Direction:
Format the listing, from its first line through the line containing "Ashley Furniture is", as a Markdown table with the columns Row and Line. Give each line its own numbered row and leave out any blank lines.

(Excerpt from a dataset)
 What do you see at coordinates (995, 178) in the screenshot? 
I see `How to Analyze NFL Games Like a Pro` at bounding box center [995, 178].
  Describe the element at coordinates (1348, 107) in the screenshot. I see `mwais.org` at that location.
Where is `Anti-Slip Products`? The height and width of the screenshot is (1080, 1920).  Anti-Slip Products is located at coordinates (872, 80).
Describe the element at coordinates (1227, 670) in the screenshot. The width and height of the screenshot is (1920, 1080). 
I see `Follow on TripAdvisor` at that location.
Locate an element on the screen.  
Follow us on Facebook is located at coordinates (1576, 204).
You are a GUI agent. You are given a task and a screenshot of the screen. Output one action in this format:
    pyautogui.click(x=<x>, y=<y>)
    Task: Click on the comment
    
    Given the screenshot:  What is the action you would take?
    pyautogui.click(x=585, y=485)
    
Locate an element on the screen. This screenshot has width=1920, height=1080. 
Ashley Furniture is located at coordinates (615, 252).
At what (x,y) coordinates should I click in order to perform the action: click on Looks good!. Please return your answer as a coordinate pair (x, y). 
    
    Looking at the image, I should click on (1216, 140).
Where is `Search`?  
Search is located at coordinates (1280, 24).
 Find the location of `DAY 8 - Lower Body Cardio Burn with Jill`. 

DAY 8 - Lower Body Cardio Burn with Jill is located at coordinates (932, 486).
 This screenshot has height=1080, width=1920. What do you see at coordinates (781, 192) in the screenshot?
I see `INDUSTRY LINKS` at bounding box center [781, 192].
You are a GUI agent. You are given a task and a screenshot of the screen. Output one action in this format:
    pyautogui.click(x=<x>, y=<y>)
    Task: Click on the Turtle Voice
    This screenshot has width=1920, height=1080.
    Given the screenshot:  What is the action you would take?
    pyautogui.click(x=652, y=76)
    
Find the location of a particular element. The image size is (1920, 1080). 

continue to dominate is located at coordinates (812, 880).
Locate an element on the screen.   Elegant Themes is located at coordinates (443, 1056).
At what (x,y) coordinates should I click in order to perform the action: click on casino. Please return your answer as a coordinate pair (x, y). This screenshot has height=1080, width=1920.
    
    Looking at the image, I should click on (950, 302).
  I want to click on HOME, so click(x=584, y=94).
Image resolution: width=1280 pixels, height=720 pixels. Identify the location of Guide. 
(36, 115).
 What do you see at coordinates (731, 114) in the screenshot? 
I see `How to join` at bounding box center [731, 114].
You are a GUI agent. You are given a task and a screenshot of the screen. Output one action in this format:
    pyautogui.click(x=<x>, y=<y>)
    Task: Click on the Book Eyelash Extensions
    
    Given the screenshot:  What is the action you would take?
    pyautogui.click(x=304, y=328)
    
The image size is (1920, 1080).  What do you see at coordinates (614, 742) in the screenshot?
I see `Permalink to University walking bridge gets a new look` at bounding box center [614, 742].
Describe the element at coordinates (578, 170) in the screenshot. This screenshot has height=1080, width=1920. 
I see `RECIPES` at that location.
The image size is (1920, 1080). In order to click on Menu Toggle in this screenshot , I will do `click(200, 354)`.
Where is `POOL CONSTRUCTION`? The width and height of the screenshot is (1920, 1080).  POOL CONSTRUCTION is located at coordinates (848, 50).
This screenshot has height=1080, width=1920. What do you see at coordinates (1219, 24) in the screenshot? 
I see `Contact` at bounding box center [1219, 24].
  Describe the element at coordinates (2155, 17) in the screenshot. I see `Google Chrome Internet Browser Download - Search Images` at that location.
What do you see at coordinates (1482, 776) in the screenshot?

Written answer:
| Row | Line |
|---|---|
| 1 |  What do you see at coordinates (995, 178) in the screenshot?  |
| 2 | I see `How to Analyze NFL Games Like a Pro` at bounding box center [995, 178]. |
| 3 |   Describe the element at coordinates (1348, 107) in the screenshot. I see `mwais.org` at that location. |
| 4 | Where is `Anti-Slip Products`? The height and width of the screenshot is (1080, 1920).  Anti-Slip Products is located at coordinates (872, 80). |
| 5 | Describe the element at coordinates (1227, 670) in the screenshot. The width and height of the screenshot is (1920, 1080).  |
| 6 | I see `Follow on TripAdvisor` at that location. |
| 7 | Locate an element on the screen.   |
| 8 | Follow us on Facebook is located at coordinates (1576, 204). |
| 9 | You are a GUI agent. You are given a task and a screenshot of the screen. Output one action in this format: |
| 10 |     pyautogui.click(x=<x>, y=<y>) |
| 11 |     Task: Click on the comment |
| 12 |     Given the screenshot:  What is the action you would take? |
| 13 |     pyautogui.click(x=585, y=485) |
| 14 | Locate an element on the screen. This screenshot has width=1920, height=1080.  |
| 15 | Ashley Furniture is located at coordinates (615, 252). |